Limited partners might hold the money, but big-name venture capital firms — the kind that got in early with the Googles, EBays and Facebooks of the world — hold the promise of growing that money by ten times or more.
“Venture capital has more of an ego per dollar return than any other asset class,” said Douvos. “There are so many LPs clamoring for so few landing spots at the great firms that they will kowtow and go on a bended knee just for some of the golden bread crumbs.”
But as allegations of harassment continue to bounce around Sand Hill Road, limited partners are realizing bad behavior isn’t just unsavory — it could hurt their returns.
“People thought Uber was worth less after its whole fiasco,” said Kate Mitchell, co-founder and partner of Silicon Valley firm Scale Venture Partners. “Its brand took a hit. If you look at Binary Capital, it wasn’t just that immoral things happened, there was value destruction.”
So a growing number of limited partners are starting to ask tougher questions.
“One of the ways we can effect change is to stop funding them, to not give them money,” said Jessica Archibald, managing director at Top Tier Capital Partners. “Maybe they will get money from somewhere else. But if there’s something we don’t like, we just don’t fund them when they come back to market.”
In the last two months alone, Archibald has been on advisory boards that have asked venture firms what they plan to do about their lack of women. Such a question asked five years ago may have been met with a laugh in the boardroom. But now it’s considered a “black mark” against a venture firm if it lacks a female partner.
“Questions on diversity carry more weight today than they ever did,” Archibald said. “[Venture capital firms] are now thinking, ‘If I answer inadequately, they might not invest.’ ”

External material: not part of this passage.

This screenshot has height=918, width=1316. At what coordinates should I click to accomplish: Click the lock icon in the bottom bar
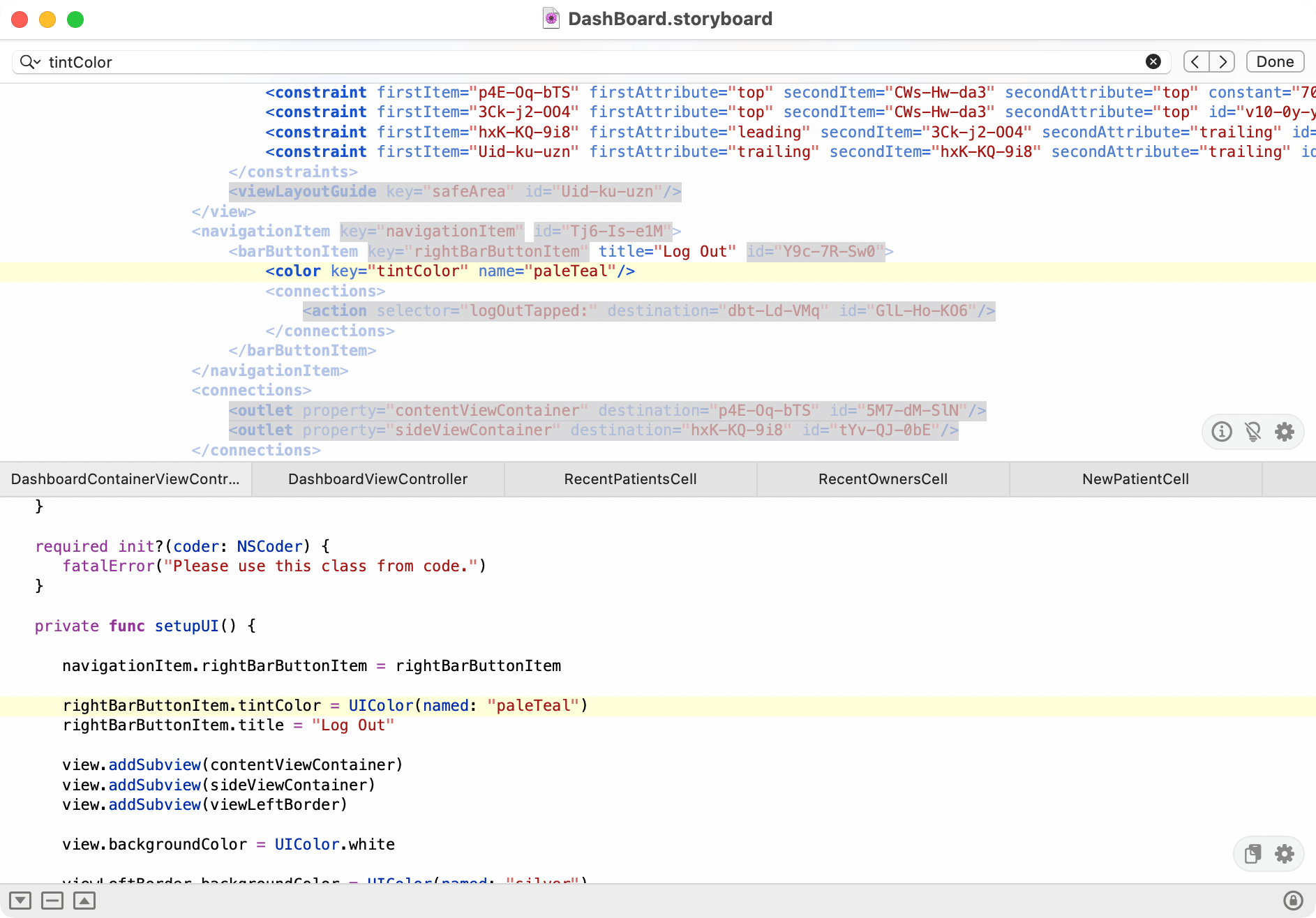coord(1294,900)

For lasting change to happen, founders such as the entrepreneurs behind FairFunders understand that it has to start at the top, with the limited partners putting pressure on the venture capitalists, and with the venture capitalists putting pressure on each other. Tired of waiting for change to trickle down, though, they’ve taken matters into their own hands.
Having met Caldbeck and McClure when he was raising funds for a prior start-up, Zhang said he was “completely blindsided” by the allegations of misconduct.
“It hit me hard, and I got to thinking — why isn’t there a place where founders can feel safe sharing these experiences?” Zhang said.
With its anonymous reviews of venture capital investors, KnowYourVC.com resembles a low-budget Glassdoor. It’s still in beta, but since its launch more than 17,000 people have signed up for the service and dozens of new reviews appear each week.
Zhang and his team manually verify each review by asking for proof that an encounter or exchange occurred.
“We need to make sure it’s credible,” Zhang said. “For the whole ecosystem to take this seriously, it can’t turn into a gossip site.”
In one negative review for Caldbeck, the former investor wasn’t called out for impropriety but was accused of being a “complete time-waster” who “provided zero help.” Searches for McClure yielded no negative reviews; a search for Jurvetson had no results.
So far, about 85% of reviews on the site have been positive, Zhang said. Venture capital firms can contest negative reviews, but Zhang hasn’t received any complaints yet.
Both FairFunders and KnowYourVC have long-term plans to monetize their platforms, but each is currently offered free of charge.
The ultimate goal, according to FairFunders, is to help founders realize they have a choice: That they don’t have to take money from immoral investors, and they can vote by taking their ideas to someone else. And when founders mobilize, venture capital firms will feel it.